アレフ様が立ち止まられたのはジミーの部屋。 
「どうぞ」
ノックに穏やかな女性の声が応じ、扉が開かれた。
「お子さんのお加減はどうですか。連れの者と遊んでいた時に倒れたと聞きまして」
ありきたりの見舞いの言葉。後ろに控えていたドルクは、どういう顔をしたらいいのか迷った。

「ドルクさんのお連れの方でしたか、船酔いのほうはもう?」
「今日は少し気分がいいので散歩に…。その、寝台を離れられぬ辛さは人ごととは思えなくて。それが、あんな小さなお子さんがと思うと。それに一言お詫びも。ドルクがもうすこし早くお子さんの顔色に気づいていれば、こんな事には」

「いえ、数日前から水をあまり飲まなくなったジミーが悪いんですの。変な臭いがするとワガママいって…でも今日はお茶とすったリンゴを与えましたし、朝食もしっかり食べさせました。明日には元気になると思いますわ」
「それは良かった」
母親が笑う。優しげな目が訪問者を見上げる。かすかに頬が上気しているのにドルクは気づいた。

「退屈しているから、会ってやって下さいな」
部屋の中に導かれ、主に続いて部屋に入りながら、ドルクの頭を懸念がかすめる。
血の絆をもってしてもジミーの記憶が完全に封印されていなかったら? 加害者の顔を見て一部なりとも記憶がもどったら…。

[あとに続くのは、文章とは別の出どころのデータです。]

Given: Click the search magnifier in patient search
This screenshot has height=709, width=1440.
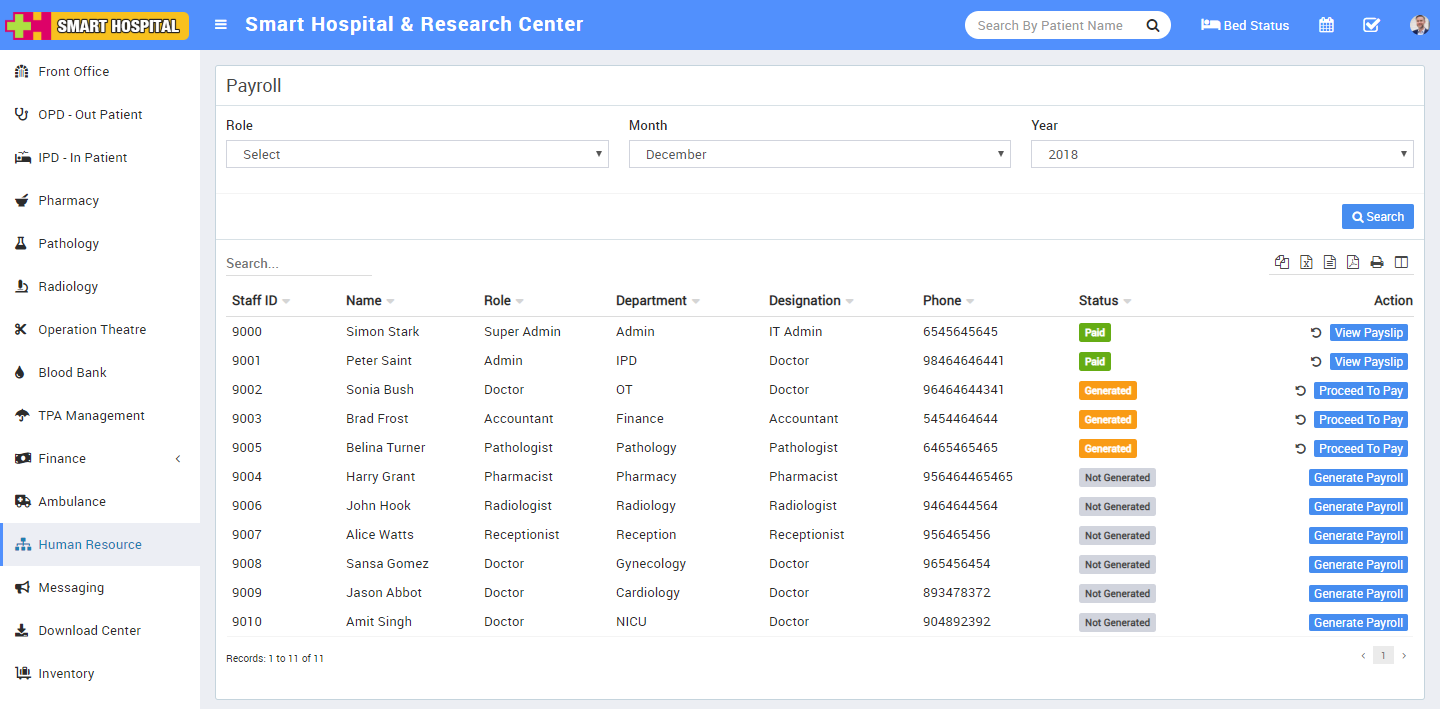Looking at the screenshot, I should [x=1152, y=25].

波と船と星座が散る紺色のジュウタンに散らばる、崩れた積み木や小さな木の刀に気をつけて奥へ進む。
正面には真鍮の窓枠で分割されたガラスごしの海と空。固定された書き物机と椅子、退屈しのぎの本棚。草花を織り出した錦が天がいの様に支える2つの吊り寝台は木製。
その向こうで、小ぶりな吊り寝台が揺れた。